Problem
In the entries that follow, find the word "Enginar" and report each line it is on.
** Entries supplied follows **
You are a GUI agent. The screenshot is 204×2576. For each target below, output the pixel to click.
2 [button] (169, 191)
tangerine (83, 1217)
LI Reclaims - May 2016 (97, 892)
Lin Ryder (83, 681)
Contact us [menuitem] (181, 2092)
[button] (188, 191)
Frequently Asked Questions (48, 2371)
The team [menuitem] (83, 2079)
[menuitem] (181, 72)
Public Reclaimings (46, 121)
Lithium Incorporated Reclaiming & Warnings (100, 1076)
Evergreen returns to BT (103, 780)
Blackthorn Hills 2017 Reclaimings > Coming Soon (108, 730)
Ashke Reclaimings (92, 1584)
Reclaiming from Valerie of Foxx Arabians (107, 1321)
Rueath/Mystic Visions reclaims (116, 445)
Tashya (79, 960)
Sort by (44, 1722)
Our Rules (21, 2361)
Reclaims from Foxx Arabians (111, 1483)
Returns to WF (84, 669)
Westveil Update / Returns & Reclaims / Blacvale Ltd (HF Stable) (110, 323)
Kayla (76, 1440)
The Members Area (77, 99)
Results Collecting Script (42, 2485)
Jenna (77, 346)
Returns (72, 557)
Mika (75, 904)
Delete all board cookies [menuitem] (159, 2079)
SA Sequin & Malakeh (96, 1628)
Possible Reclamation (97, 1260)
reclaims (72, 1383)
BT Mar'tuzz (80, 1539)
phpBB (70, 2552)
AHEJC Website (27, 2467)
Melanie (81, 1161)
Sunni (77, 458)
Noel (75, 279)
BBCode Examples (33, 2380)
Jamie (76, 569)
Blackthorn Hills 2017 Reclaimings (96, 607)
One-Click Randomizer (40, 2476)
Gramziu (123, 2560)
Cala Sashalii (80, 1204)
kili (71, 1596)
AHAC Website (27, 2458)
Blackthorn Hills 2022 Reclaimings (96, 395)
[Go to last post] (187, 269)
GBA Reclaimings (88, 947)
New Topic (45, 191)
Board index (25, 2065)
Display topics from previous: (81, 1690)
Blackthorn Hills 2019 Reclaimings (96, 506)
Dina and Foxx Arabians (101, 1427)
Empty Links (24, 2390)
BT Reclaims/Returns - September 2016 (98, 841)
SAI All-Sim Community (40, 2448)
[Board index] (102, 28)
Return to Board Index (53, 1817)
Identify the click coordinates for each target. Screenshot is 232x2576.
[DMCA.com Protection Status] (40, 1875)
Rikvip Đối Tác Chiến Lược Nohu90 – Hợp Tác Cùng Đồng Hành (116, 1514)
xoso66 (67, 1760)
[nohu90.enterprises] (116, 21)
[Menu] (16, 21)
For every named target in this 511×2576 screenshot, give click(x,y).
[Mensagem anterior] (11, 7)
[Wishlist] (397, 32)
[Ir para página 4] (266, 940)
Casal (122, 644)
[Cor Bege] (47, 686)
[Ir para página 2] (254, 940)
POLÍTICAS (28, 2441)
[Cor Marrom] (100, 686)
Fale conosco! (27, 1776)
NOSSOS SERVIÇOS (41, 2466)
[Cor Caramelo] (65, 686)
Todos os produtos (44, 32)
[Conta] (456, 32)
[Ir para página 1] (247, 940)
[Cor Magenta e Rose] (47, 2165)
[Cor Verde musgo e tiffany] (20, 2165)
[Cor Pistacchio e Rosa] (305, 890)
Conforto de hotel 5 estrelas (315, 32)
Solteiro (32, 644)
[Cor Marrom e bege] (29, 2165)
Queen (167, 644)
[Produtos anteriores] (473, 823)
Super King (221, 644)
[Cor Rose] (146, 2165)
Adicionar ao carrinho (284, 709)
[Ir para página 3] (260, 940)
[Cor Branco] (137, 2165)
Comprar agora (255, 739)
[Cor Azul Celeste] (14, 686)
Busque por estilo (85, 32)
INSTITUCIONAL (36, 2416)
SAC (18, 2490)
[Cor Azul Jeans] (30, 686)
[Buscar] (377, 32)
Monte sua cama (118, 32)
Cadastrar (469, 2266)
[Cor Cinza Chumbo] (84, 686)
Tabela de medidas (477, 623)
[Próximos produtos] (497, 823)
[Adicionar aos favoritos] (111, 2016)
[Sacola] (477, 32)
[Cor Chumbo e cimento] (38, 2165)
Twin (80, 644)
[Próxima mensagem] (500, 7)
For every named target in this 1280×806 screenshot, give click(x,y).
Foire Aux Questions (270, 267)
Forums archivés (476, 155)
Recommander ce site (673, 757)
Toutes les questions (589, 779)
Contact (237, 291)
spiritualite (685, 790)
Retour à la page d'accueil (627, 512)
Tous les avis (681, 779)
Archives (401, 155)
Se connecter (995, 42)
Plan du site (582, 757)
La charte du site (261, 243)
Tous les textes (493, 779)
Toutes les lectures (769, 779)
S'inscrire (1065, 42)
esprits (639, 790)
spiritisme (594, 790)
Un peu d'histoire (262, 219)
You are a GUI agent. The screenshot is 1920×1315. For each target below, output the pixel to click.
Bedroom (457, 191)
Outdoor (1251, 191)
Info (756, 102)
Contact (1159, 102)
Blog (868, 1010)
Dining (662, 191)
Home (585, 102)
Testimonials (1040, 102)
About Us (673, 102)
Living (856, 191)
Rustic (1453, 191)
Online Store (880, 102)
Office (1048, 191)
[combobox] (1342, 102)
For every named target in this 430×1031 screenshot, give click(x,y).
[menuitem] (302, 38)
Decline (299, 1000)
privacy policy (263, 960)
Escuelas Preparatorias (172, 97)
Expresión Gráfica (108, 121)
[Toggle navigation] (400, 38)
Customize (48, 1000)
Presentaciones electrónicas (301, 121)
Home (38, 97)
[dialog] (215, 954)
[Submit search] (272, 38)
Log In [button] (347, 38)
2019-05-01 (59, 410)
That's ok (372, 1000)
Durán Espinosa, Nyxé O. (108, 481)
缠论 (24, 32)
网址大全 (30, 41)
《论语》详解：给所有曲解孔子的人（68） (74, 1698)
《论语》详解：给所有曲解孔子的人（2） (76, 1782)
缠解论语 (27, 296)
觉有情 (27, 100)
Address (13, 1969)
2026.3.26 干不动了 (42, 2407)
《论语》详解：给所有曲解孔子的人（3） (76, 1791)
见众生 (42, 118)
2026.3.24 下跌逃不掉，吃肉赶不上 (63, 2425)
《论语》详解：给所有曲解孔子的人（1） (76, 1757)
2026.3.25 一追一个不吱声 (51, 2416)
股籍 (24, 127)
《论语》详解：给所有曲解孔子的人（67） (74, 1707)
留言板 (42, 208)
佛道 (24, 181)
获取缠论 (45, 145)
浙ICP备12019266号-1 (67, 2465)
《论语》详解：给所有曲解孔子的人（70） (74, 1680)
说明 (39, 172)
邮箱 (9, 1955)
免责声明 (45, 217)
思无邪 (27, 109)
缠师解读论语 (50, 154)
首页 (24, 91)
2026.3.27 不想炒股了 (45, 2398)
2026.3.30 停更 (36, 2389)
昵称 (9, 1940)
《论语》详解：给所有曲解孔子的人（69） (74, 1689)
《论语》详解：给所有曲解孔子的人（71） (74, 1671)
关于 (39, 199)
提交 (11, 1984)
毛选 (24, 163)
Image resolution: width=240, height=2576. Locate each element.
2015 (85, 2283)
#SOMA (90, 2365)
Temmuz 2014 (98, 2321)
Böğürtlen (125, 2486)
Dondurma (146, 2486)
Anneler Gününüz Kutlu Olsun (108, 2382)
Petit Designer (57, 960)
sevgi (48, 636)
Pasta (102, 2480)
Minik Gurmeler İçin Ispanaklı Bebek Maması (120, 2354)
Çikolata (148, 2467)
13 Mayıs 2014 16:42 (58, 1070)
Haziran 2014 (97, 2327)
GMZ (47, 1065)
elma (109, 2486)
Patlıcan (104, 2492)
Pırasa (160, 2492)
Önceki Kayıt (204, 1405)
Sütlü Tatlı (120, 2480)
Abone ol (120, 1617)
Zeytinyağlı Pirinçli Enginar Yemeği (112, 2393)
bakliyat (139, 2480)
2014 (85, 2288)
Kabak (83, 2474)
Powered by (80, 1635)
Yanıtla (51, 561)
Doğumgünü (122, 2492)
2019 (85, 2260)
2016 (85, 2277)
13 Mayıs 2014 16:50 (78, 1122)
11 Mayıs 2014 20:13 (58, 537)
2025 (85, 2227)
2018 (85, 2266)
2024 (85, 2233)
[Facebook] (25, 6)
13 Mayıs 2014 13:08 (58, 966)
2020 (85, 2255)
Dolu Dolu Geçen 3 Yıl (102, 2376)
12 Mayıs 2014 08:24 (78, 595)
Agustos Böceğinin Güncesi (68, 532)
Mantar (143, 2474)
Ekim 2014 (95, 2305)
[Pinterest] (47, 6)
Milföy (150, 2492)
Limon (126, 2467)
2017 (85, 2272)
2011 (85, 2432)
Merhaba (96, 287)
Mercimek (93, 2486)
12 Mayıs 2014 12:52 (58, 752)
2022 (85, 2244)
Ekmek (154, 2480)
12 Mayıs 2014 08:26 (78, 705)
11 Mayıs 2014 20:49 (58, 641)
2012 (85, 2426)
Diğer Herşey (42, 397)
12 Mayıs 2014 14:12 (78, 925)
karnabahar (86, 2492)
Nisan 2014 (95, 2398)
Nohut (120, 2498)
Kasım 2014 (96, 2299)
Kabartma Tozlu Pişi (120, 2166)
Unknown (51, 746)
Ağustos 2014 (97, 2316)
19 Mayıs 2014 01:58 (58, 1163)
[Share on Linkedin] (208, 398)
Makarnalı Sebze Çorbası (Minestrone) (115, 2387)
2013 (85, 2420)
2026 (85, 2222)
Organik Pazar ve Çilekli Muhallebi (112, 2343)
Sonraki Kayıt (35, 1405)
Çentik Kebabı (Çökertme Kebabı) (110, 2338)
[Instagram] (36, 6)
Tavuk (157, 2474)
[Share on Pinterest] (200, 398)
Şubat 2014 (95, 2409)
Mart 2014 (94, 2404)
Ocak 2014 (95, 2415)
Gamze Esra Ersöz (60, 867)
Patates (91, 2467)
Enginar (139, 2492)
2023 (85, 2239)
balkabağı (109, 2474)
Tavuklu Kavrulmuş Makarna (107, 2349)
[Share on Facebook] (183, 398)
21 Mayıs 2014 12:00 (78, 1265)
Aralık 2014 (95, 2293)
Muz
** End of Entries supplied **
Response to the task
Zeytinyağlı Pirinçli Enginar Yemeği (112, 2393)
Enginar (139, 2492)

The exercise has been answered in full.